▸ Exercise task 1
How would you render this sentence from the Pinsky essay in Spanish: "Seven presidents vacationed there, lounging on or near the beach at the end of my street, which is now a part of Seven Presidents Park."?
▸ Exercise task 2
Could you render every line of the records as a numbered list, skipping blank lines and leaving the pictures out?

▸ Extracted text
>> Begin

Poetry with Pinsky

First a confession: I’m in the meet and greet line after poet extraordinaire Robert Pinsky  read and described his work to a crowd from his (and my children’s) hometown of Long Branch, New Jersey, when the woman who had been behind me is suddenly in front of me. My hobbling husband is waiting at the front and, being both a little wound up and vaguely concerned about how long he would have to stand there leaning on his cane, I say to her, "You cut in line." To which she replies, "No, I didn’t." "Yes, you did," I insist. Then, with electric poodle hair and glowering eyes, she turns fully in my face and roars, "Shut up! Lady." Whoaoaoaoa.

I’m not sure I said anything after that. I think I grumbled under my breath a bit, then waved my spouse over and whispered in his ear. Not shy of anything or anyone, he reprimands her. We enter the Twilight Zone . Woman, to me, seething: "I’m the chair of the English department, retired. I’m going to write a short story about you!" Hah! Lady. What? Are you kidding? "Journalist," I retort. "I’ll write about you," and here I am, hesitant to embarrass an elder statesman of the field, but how can I resist sharing such an absurdity as dueling exposure threats? It is the one sour note from a delightful afternoon. Obviously, I should have just let her pass. Normally, I would have. What’s the harm after all?

I fell a little bit in love with the poet, I think, and was, probably like her, eager to get to him and, yes, to my own sweet spouse. On the way to the car after we have our brief interlude with Pinsky, I say to Jeff, "This is classic. I confront someone for being out of turn. They threaten me with ‘Do you know who I am?’ which never, ever, ever elicits the desired response, and our experience is sullied while she goes on to schmooze with the luminaries." When will I learn?

Robert Pinsky grew up the son of an optician, on Rockwell Avenue, which bisects the street where life was happiest for me and mine . It was happy there for Pinsky too. He called Long Branch  a town of "strong character" and "significance" in American history. Seven presidents vacationed there, lounging on or near the beach at the end of my street, which is now a part of Seven Presidents Park . James Garfield died in Long Branch . Ailing after the assassination attempt that eventually killed him, he insisted on traveling to his summer home to recover. Railroad tracks were laid to get him to the Elberon section of town. (Elberon is now the providence of Orthodox Jews who reside under the multi-town Eruv that extends the boundaries of "home" on the sabbath.) Garfield expired upon arrival. A bronze statue of the unimpressive president graces the beachfront promenade in front of the Ocean Place Resort. A worker from the sanitation department painted it gold one year, if I recall correctly. Not a great career move. About as wise as a public duel.

>> End

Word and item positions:
>> Begin

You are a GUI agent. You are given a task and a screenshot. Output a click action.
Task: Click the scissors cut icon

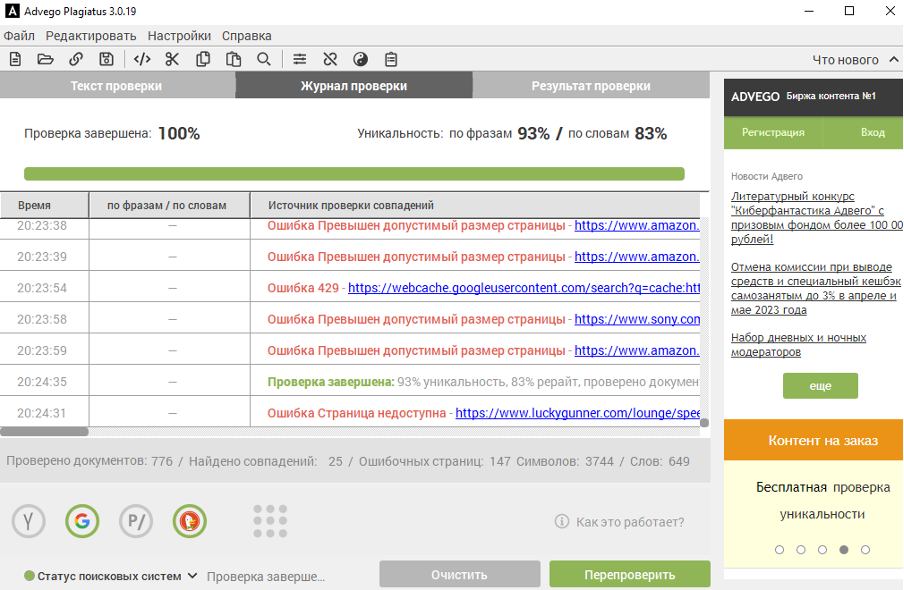(172, 59)
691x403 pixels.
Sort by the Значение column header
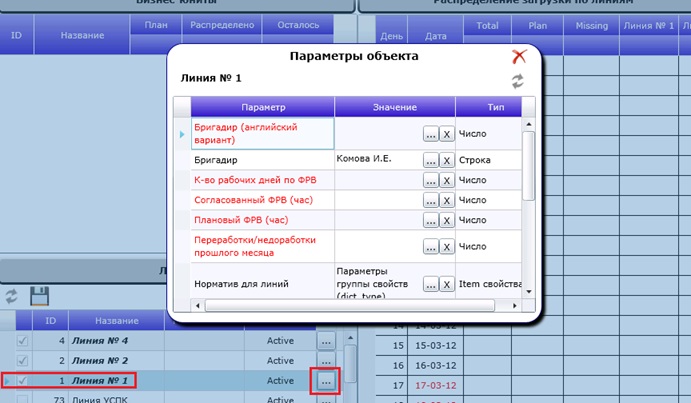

>> End

▸ Correct answer 1
Siete presidentes veraneaban allí, descansando en la playa o cerca de ella, al final de mi calle, que ahora forma parte del Seven Presidents Park.

▸ Correct answer 2
1. You are a GUI agent. You are given a task and a screenshot. Output a click action.
2. Task: Click the scissors cut icon
3. (172, 59)
4. 691x403 pixels.
5. Sort by the Значение column header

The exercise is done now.